*Requisito 1*. Segundo o trecho exibido sobre Chapel Croft, qual é a idade de Flo?
*Requisito 2*. Com base no trecho exibido sobre Chapel Croft, diga se cada afirmação concorda com ele: (a) o reverendo anterior de Chapel Croft se enforcou na frente do altar; (b) a polícia investigou o desaparecimento das duas adolescentes; (c) as bonecas de palha são queimadas no aniversário da morte das garotas.
*Requisito 3*. Prossiga com o trecho exibido sobre Chapel Croft a partir do ponto em que ele termina.

*Trecho exibido*.
Houve um incidente que resultou na morte de uma garotinha, e a reverenda Jack Brooks é vista como a responsável. Por conta disso, o bispo transfere Jack para a remota cidade de Chapel Croft, que ficou sem vigário recentemente e precisa da vaga preenchida. Jack tem uma filha de quinze anos, Flo, que ama fotografar, tem aquela rebeldia da adolescência e tenta aceitar a mudança de uma cidade grande para um vilarejo.

Chapel Croft é uma cidade cheia de histórias e segredos. Quinhentos anos atrás, seis mártires protestantes foram queimados na fogueira. Duas garotinhas se refugiaram na capela, mas foram delatadas, capturadas, torturadas e depois foram queimadas na frente da capela. A lenda diz que elas assombram o local. Aparecem para quem enfrenta um grande perigo ou uma grande dificuldade. Por respeito, muitas pessoas fazem pequenas bonecas de palha, colocadas no cemitério da igreja, para queimar no aniversário da morte das garotas. Essas bonecas são chamadas de Garotas em Chamas.

Quando Jack Brooks chega em Chapel Croft, descobre duas coisas: a primeira, que o reverendo anterior não foi embora, mas se enforcou na frente do altar; e a segunda, que trinta anos atrás, duas adolescentes desapareceram e não tiveram buscas ou investigações da polícia. Aos poucos, Jack encontra informações e pistas de que os dois eventos estão relacionados. Mais ainda, que os eventos de quinhentos anos atrás, podem ser diferentes da história e que também repercutem no desaparecimento das adolescentes.

*Extrato de dados*.
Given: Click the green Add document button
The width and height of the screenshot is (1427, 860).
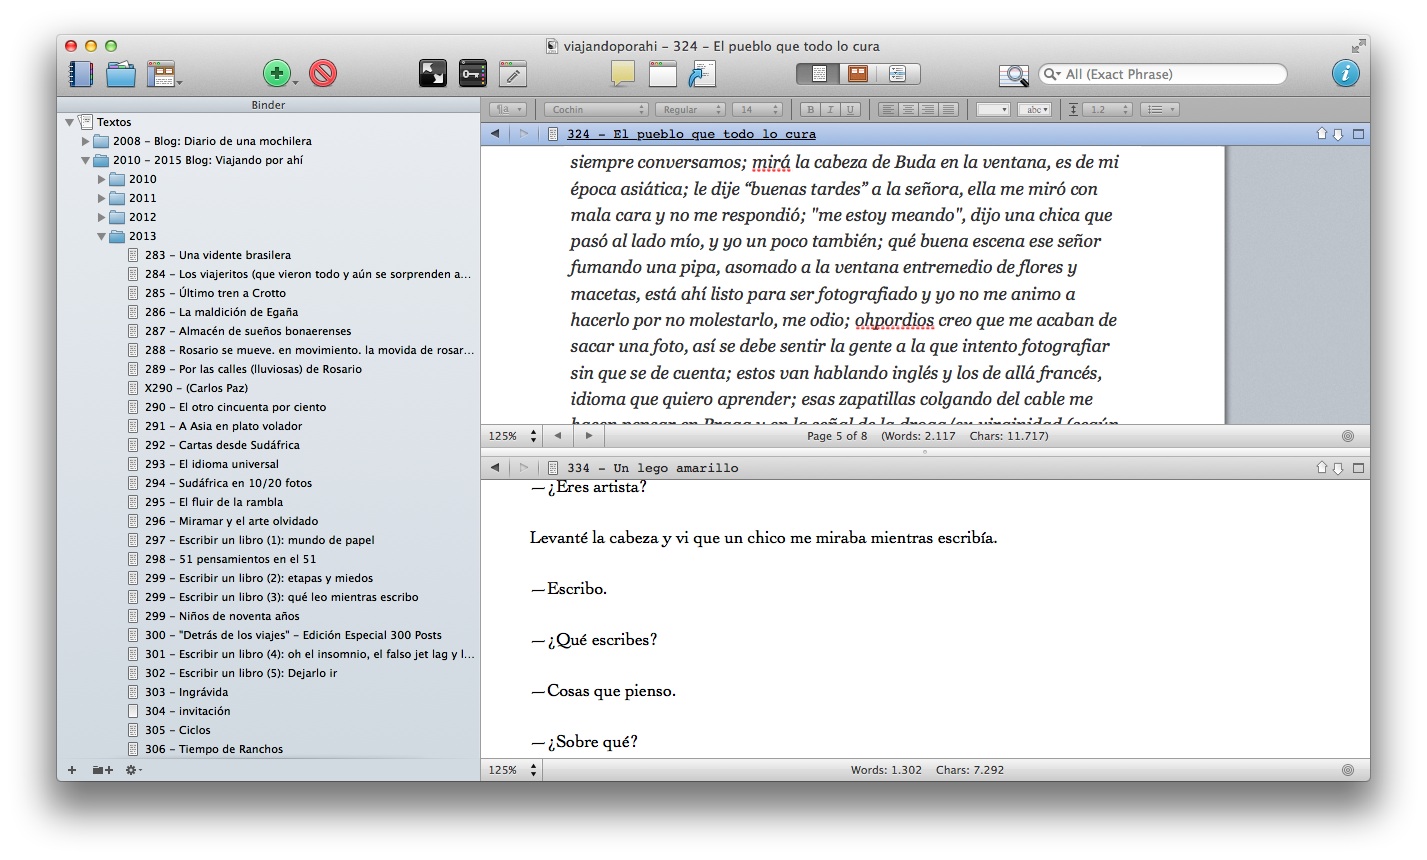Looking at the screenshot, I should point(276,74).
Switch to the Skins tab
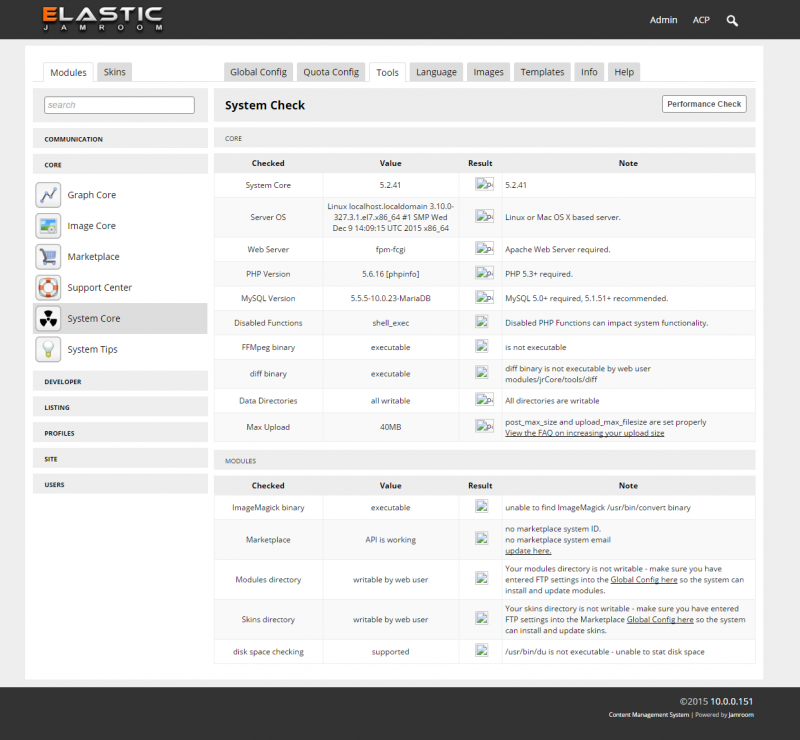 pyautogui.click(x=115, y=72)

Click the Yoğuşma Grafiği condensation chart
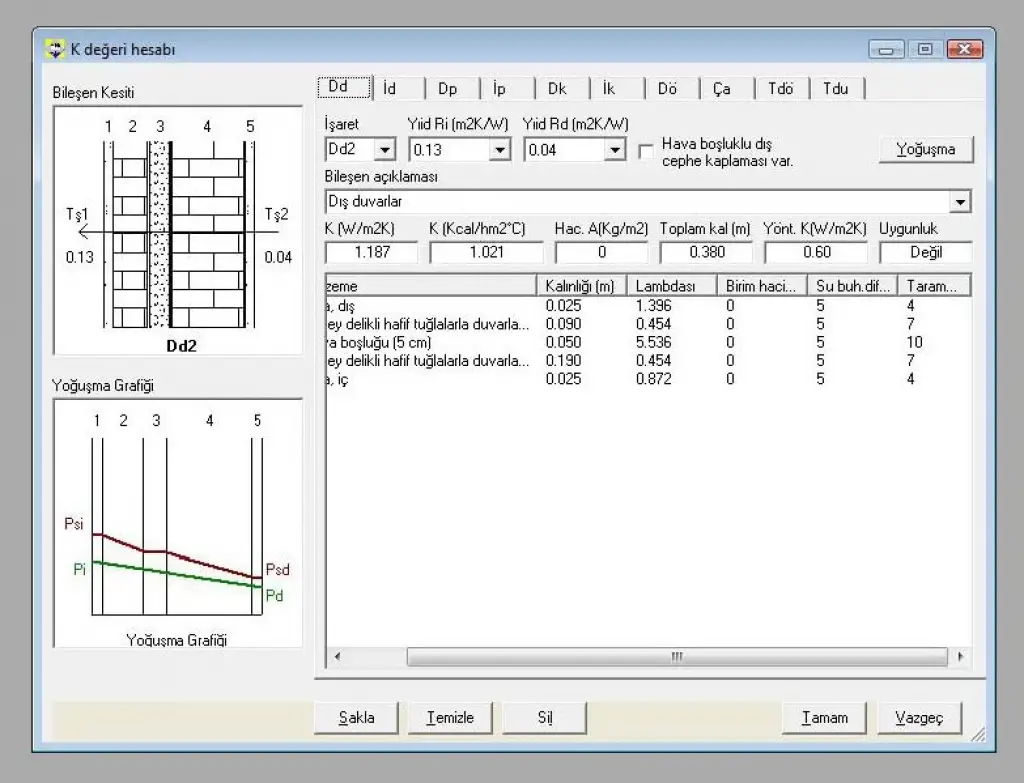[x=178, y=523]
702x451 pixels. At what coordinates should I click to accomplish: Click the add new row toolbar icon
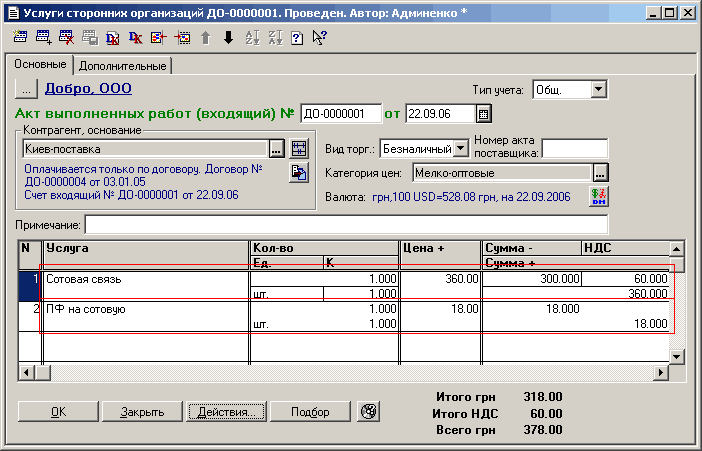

*Resultado 1*. Flo tem quinze anos.

*Resultado 2*.
(a) Sim: "o reverendo anterior não foi embora, mas se enforcou na frente do altar".
(b) Não: "não tiveram buscas ou investigações da polícia".
(c) Sim: "para queimar no aniversário da morte das garotas".

*Resultado 3*.
As garotas desaparecidas, Merry e Joy, eram melhores amigas, sendo Joy de uma família religiosa que beirava o fanatismo. A relação das duas era de superação, uma apoiava a outra nas dificuldades, principalmente nos relacionamentos familiares e com os moradores da cidade. Elas planejavam fugir para longe, assim que completassem 18 anos. Esse é um dos motivos que levou a polícia a não realizar buscas. Mas poucos dias depois, a família de Merry se muda sem avisar, e a mãe de Joy desaparece igual à filha.

Os descendentes dos mártires ainda vivem em Chapel Croft. A família Harper possui um abatedouro de porcos, tem dinheiro e é influente. A caçula da família é a primeira a aparecer quando Jack chega na cidade. Ela tem um trauma relacionado com a morte da filha de Mike, o repórter do jornal da cidade. As duas estavam brincando perto da casa da fazendo dos Harper, quando um acidente acontece e a filha de Mike morre. Por conta disso, a menina parece ter um comportamento errático, estranho, e é isolada pelos Harper.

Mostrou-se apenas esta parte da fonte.